Basarabeasca

Basarabeasca (Romanian )

Бессарабка ( in Russian)

Basarabeasca (Russian Bessarabka / Бессарабка - to 1957 Romanowka / Романовка ) is located directly on the border with Ukraine, about 100 kilometers south of the capital Chişinău, a town on the river Cogâlnic in Moldova.

The city is the capital of Moldova Rajons Basarabeasca and is a local center of the region.

History

The village was founded in 1846 as a Jewish colony in Bessarabia, then part of the Russian Empire, under the original name Romanowka ( Романовка ) in honor of the Russian Tsar Romanov dynasty. 1859 lived in the village of 86 Jewish families who farmed 1750 acres of farmland. After the abolition of the Jewish land ownership in 1866, many farmers lost their livelihoods, some turned to the wine cultivation, trade and craft.

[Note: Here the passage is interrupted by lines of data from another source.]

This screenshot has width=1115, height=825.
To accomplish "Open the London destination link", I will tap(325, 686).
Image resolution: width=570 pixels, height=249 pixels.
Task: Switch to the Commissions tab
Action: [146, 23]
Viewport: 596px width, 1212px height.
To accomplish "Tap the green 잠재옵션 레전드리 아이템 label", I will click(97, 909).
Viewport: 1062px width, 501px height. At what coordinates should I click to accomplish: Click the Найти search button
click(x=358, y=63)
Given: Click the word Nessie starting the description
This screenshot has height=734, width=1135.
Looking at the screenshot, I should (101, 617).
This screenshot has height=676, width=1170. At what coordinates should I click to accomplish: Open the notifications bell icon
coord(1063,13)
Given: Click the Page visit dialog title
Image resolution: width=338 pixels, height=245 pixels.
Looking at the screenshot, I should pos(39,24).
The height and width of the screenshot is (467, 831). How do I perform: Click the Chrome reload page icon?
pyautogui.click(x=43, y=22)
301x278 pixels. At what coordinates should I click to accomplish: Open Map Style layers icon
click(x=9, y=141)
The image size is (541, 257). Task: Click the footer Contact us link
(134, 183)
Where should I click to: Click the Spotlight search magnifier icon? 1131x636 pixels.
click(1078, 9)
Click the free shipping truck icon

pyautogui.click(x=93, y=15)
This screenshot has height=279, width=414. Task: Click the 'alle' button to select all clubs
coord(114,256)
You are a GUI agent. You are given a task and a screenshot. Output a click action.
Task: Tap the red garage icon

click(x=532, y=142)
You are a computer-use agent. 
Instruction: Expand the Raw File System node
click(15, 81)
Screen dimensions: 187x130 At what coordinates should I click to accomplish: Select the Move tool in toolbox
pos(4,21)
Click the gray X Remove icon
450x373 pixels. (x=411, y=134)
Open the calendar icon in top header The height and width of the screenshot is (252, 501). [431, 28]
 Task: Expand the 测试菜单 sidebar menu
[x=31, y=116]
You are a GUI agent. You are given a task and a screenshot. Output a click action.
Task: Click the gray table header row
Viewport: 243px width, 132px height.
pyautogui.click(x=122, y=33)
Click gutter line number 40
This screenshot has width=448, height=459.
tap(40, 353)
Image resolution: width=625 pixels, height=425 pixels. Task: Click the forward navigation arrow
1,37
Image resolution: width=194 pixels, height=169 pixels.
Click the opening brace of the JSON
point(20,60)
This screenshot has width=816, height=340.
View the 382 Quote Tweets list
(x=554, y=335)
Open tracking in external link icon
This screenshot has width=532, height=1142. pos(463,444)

To alleviate the great need, a weekly market was introduced in 1876. 1897, the place had 1625 inhabitants of which 71 % were Jews, the rest was divided into Russians, Romanians and German. Already in 1877 a railway station on the railway Bender Galaţi was opened east of the village, this was called Bessarabka (similar to the situation in Bessarabia ).

1910 received the first houses of the village a phone line, on December 5, 1912, a new synagogue was consecrated in 1913, the place had already 1741 inhabitants. After the end of the First World War the place as quite Bessarabia came to the Kingdom of Romania and received the romanized name romanesti. In 1923 there were 690 houses in the village in which 1520 men and 1597 women live. Still under Russian rule the rail connection to Akkerman (now Bilhorod - Dnistrovskyi ) was built in 1916, and since 1997 this route, however, is interrupted again. In 1940 came the annexation of Bessarabia by the Soviet Union, but the area was reconquered in 1941 by Greater Romania again. 1944, finally fell to the Soviet Union and became part of the Moldavian SSR.

On September 11, 1957 Romanowka was renamed Bessarabka, since 1990, the place is a part of present-day Moldova.

The largest employer in the town are the Moldovan railways, which have a regional railroad depot with a large workshop in the village.